#### Exercise requirements:
Only a number is wanted: how many lines in these records contain the word "with"?

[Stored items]
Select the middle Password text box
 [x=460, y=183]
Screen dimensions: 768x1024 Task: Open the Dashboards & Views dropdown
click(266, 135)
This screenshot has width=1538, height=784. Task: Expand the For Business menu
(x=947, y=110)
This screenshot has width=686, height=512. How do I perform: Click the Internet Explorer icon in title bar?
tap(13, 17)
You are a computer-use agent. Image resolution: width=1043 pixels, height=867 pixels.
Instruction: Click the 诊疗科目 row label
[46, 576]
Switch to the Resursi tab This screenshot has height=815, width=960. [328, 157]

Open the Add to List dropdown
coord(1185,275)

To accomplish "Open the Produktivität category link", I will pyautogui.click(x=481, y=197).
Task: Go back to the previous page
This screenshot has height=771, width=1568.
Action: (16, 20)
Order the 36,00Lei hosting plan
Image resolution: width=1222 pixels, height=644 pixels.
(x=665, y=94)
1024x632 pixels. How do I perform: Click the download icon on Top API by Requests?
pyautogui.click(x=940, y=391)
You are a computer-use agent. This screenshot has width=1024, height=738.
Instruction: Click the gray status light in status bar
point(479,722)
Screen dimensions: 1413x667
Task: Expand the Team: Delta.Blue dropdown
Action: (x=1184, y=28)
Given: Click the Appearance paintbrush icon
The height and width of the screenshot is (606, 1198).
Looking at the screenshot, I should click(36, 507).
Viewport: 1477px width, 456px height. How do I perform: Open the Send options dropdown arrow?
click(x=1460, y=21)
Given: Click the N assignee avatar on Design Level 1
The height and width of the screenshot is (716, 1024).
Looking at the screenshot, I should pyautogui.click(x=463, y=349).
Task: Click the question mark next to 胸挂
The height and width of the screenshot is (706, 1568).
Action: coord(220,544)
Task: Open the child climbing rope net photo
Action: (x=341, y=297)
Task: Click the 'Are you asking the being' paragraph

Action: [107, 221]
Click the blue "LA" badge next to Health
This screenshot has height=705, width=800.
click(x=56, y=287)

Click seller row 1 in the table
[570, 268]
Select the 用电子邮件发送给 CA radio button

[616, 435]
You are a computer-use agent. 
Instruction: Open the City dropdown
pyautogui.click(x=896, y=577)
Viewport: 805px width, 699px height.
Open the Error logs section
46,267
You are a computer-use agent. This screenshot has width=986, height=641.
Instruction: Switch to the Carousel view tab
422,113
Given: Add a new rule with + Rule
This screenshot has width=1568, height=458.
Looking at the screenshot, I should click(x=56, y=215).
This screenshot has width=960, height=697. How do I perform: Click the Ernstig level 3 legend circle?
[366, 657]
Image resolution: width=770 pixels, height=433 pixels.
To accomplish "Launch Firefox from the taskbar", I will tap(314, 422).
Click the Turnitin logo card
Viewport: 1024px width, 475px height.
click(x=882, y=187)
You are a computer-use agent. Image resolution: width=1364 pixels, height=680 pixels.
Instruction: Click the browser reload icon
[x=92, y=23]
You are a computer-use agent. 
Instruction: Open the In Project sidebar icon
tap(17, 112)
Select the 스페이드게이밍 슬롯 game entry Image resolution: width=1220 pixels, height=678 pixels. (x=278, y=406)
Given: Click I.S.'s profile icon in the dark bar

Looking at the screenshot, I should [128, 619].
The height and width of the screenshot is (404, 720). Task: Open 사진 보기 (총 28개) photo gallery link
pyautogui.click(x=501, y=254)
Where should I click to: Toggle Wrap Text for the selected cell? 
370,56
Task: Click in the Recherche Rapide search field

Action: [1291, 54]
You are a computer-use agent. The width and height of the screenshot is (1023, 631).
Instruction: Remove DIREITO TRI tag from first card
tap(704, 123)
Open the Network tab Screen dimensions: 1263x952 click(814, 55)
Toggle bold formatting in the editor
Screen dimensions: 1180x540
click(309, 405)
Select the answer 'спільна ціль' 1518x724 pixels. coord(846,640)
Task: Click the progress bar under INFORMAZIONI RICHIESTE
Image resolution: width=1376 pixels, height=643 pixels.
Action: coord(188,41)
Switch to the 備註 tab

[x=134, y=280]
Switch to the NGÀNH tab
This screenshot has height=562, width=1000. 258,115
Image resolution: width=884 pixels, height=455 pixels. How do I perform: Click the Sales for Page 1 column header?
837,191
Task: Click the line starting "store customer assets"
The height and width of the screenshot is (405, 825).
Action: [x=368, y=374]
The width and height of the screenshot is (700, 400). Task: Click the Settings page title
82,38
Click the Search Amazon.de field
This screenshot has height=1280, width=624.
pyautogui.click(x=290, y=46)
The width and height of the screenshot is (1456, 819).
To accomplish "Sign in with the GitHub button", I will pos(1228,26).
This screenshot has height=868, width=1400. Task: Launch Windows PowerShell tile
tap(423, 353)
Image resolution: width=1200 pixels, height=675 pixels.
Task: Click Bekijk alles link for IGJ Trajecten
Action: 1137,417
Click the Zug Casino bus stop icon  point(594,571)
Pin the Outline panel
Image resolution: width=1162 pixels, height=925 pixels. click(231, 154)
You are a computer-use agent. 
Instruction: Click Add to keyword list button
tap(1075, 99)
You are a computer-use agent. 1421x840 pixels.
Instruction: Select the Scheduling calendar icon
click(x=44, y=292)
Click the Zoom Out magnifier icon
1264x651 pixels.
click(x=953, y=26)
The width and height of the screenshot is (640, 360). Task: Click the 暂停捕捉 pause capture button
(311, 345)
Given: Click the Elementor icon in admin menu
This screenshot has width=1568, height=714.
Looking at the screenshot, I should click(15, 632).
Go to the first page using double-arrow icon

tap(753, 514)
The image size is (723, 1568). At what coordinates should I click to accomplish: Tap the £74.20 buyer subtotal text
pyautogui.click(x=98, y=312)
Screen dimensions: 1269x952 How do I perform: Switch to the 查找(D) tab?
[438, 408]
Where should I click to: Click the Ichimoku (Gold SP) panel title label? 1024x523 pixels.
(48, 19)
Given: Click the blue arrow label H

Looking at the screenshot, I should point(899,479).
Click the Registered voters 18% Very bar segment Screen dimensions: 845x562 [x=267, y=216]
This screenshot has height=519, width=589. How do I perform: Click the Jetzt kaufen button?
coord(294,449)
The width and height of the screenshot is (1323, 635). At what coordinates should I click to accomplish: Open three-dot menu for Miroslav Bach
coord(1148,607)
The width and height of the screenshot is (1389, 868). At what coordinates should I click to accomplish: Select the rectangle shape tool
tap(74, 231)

#### Solution:
2